Third brain stem defect found in SIDS infants
by Ralph A. Franciosi, MD
Ralph Franciosi, MD, was medical adviser for the Infant Death Center of Wisconsin and pathologist at Children's Hospital of Wisconsin. He also was a professor of Pathology and Laboratory Medicine at the Medical College of Wisconsin.
Researchers recently have discovered a third defect in the brainstem of SIDS infants. Dr. Hanna Kinney and her colleagues, researchers at Boston Children's Hospital and Harvard Medical School in Boston, studied the brain stem, which is critical for responding to challenges during sleep, such as prone sleep position. They recently published an article that uncovered a third defect in the brain stem network that integrates vital functions during sleep, such as regulation of breathing, heart rate, body temperature and arousal. This is additional "proof" that SIDS victims have a developmental flaw. The vulnerable infants cannot respond normally to environmental challenges during sleep.
"These findings show that SIDS infants have a more global biological deficit than we previously believed - one that may originate early in fetal life," said Dr. Marian Willinger, National Institute of Child Health and Human Development, Pregnancy and Perinatology branch.
Researchers have found that structures in the brain stem of SIDS infants were less likely to bind the neurotransmitter serotonin than were the brain stems of infants who died of other causes. These findings build upon the results of an earlier study, in 1984, that found abnormalities in the brain stem region, known as the arcuate nucleus, in children who died of SIDS.
This earlier study was a major breakthrough because it made the association between sleep and control of breathing. Dr. Michael Chase, a sleep researcher from the Brain Research Institute at the University of California, was first to suggest that there are brief moments during the development of physiologic systems when there is a changeover from one set of circuitry to another or when specific physiologic functions are particularly labile.
"It is at these critical crossroads in time that the infant may be particularly at risk for SIDS," Chase said.
This recent research reinforces the theory that SIDS is a disorder of fetal development. But, how can we prove that SIDS is a developmental flaw if we cannot see lethal tissue changes? Infants who die from non-SIDS causes have tissue changes that explain the death. SIDS cases, however, do not show any lethal tissue changes. Unfortunately, at autopsy, non-SIDS as well as SIDS infants, can show tissue changes that do not explain the death, but are misinterpreted as a cause of death.
The diagnosis of SIDS is unique because no specific diagnostic test is presently available. Unfortunately, the existence of SIDS can be questioned because of the lack of medical explanation. Another example of this is an infant who dies of hypoventilation syndrome, an inability to initiate breathing while asleep. There is no specific test at autopsy to confirm the diagnosis, but this condition, although rare, is well known to pediatricians and its existence cannot be denied.
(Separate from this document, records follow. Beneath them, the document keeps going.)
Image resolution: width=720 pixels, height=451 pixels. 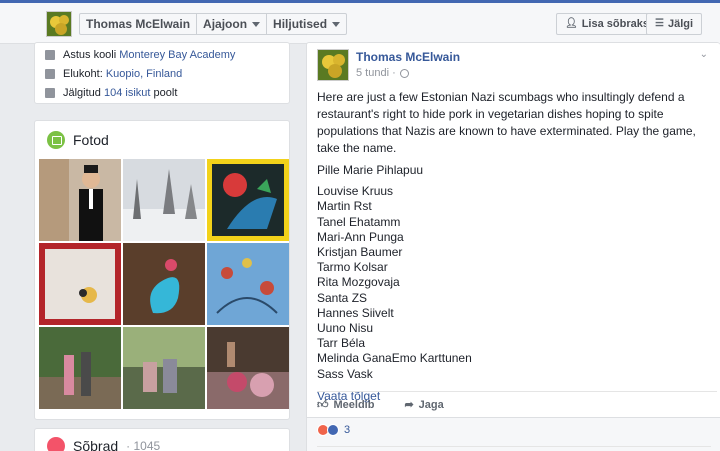 I want to click on list-item: Uuno Nisu, so click(x=346, y=328).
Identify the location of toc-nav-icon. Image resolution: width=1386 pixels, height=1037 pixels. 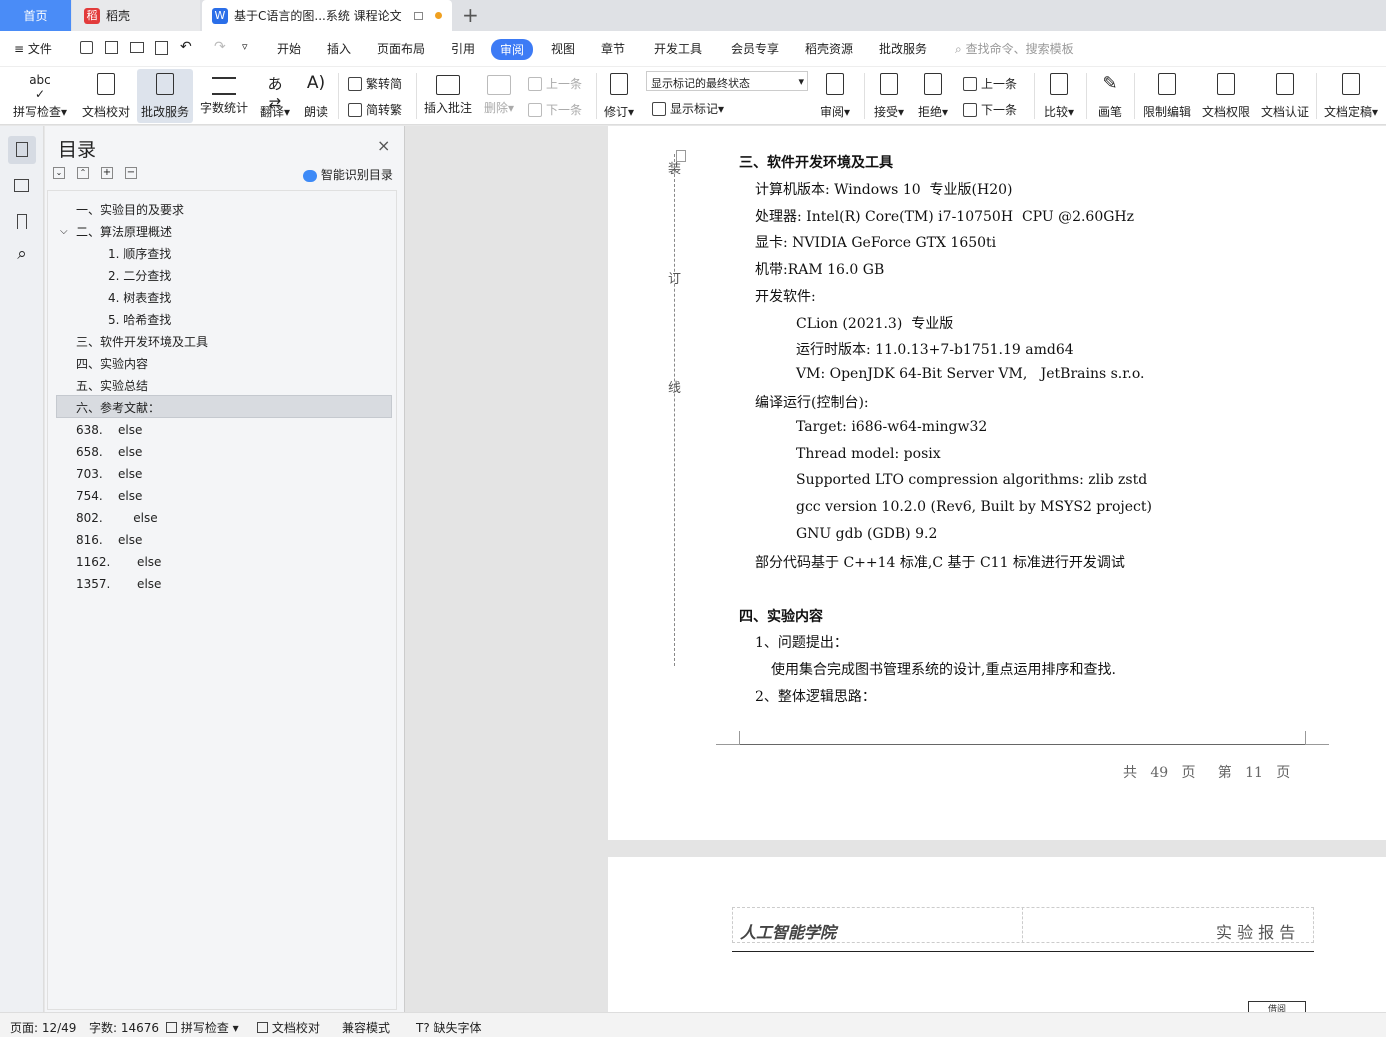
(22, 150).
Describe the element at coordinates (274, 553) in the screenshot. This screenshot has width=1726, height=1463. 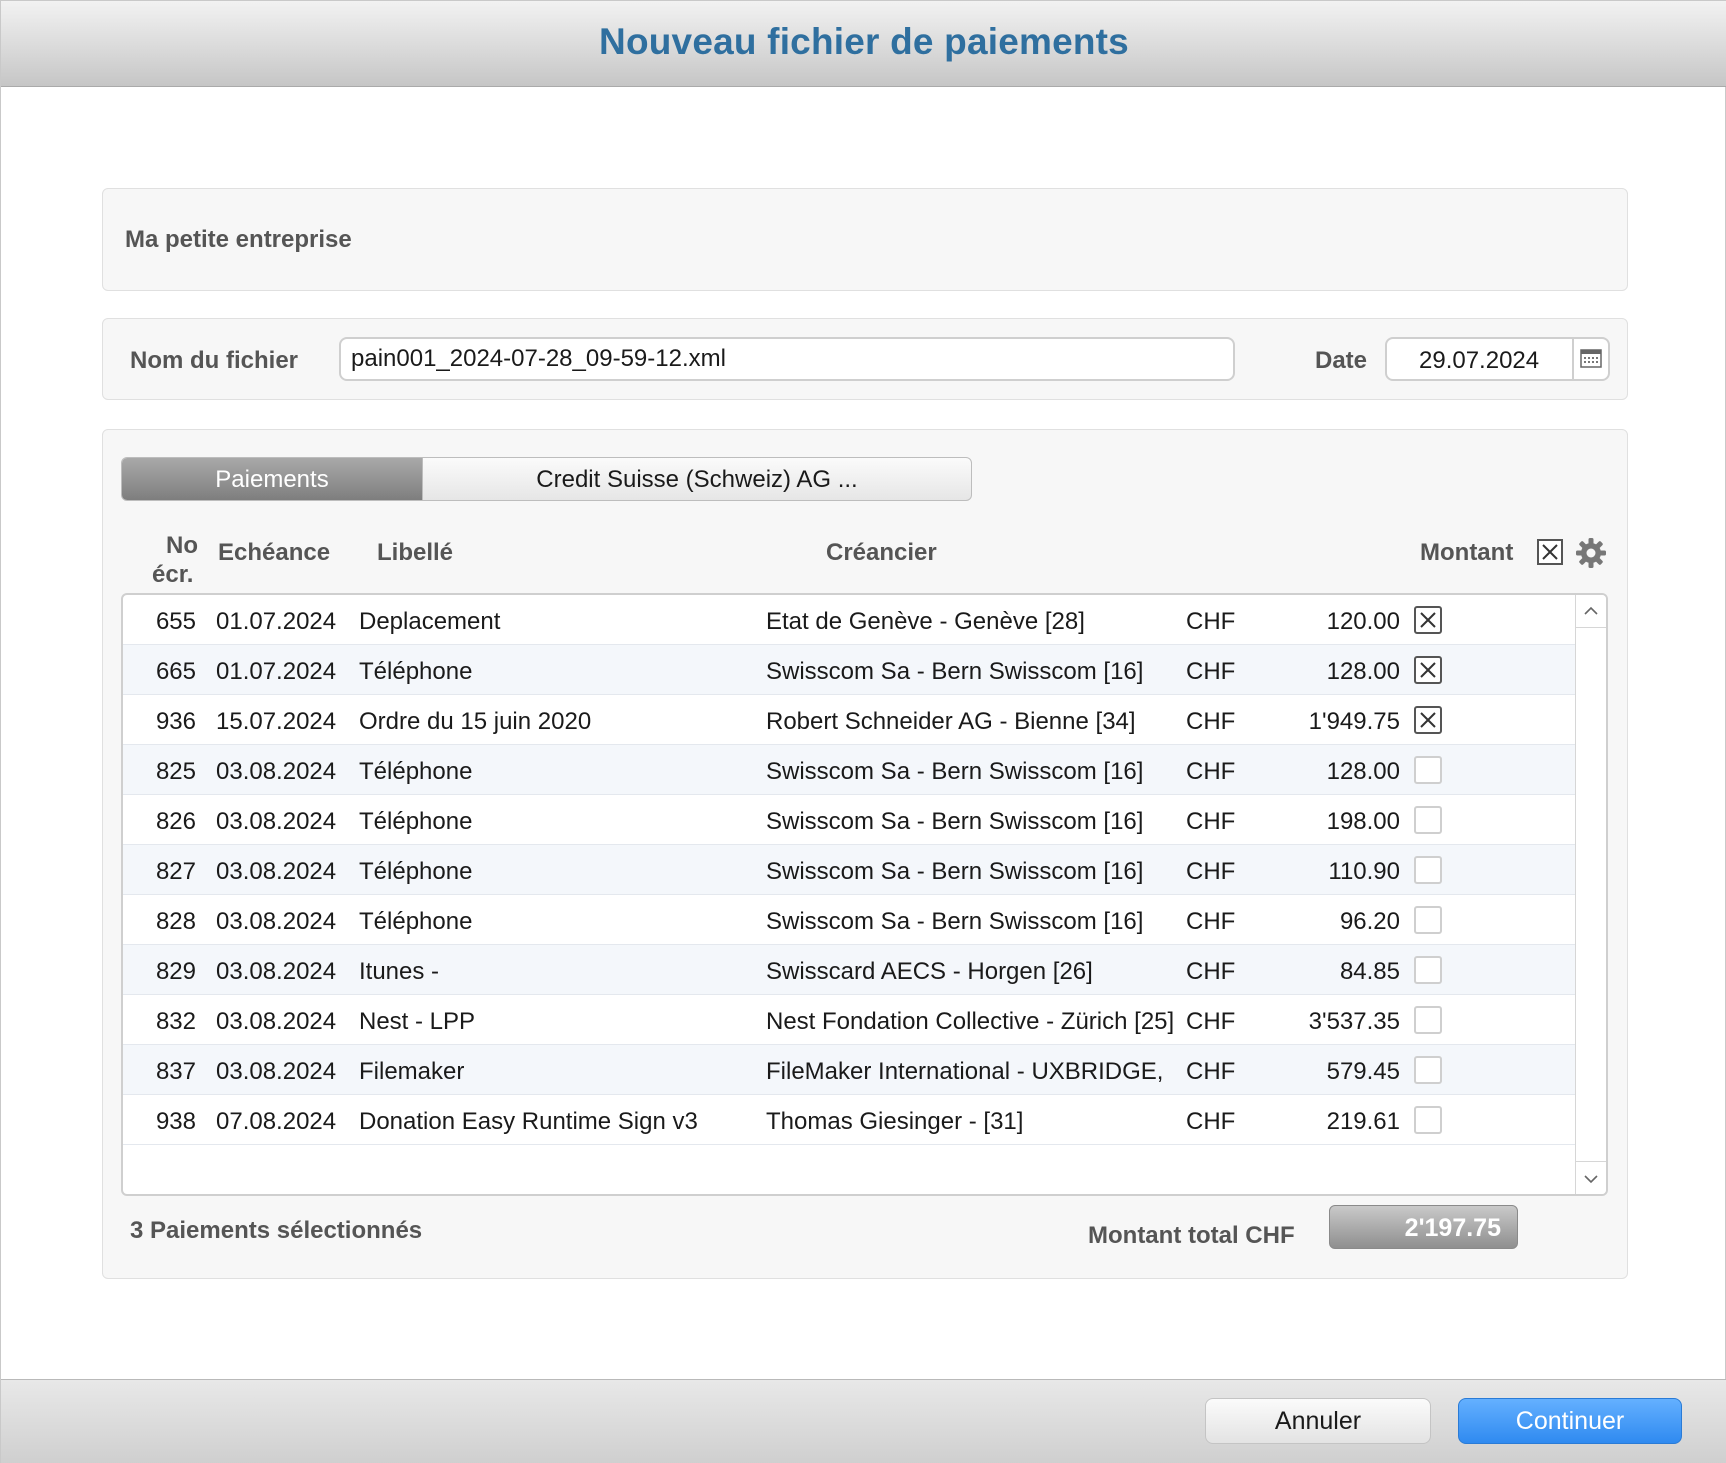
I see `header-echeance: Echéance` at that location.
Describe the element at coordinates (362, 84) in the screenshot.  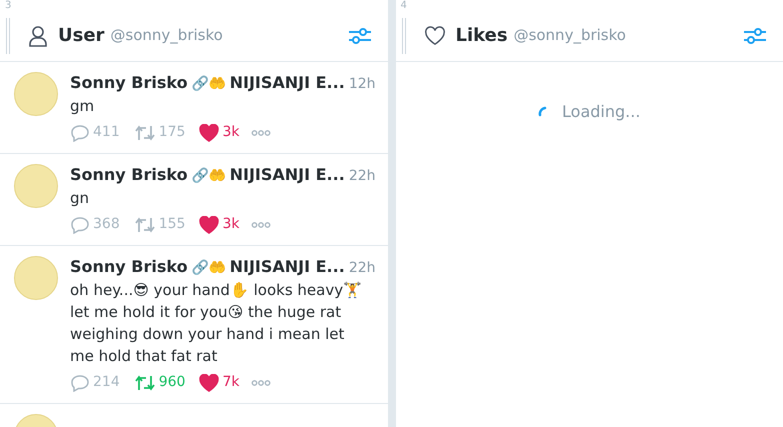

There are many problems in medicine we do not understand. It is important to have a diagnosis, however, in order to provide a framework for case management and research. To diagnose SIDS, it is important the diagnostician, a pathologist, be knowledgeable about the national diagnostic criteria, as well as with the examination of infant tissues.
There is much work that needs to be done to understand the mechanisms associated with SIDS, as well as to make sure SIDS cases are consistently diagnosed according to national guidelines. I, along with my colleagues Dr. Forster and Dr. Wong-Riley both at the Medical College of Wisconsin, will continue to collaborate with Dr. Filiano, Children's Hospital and Darthmouth Medical School, New Hampshire, and Dr. Kinney, on these and other issues.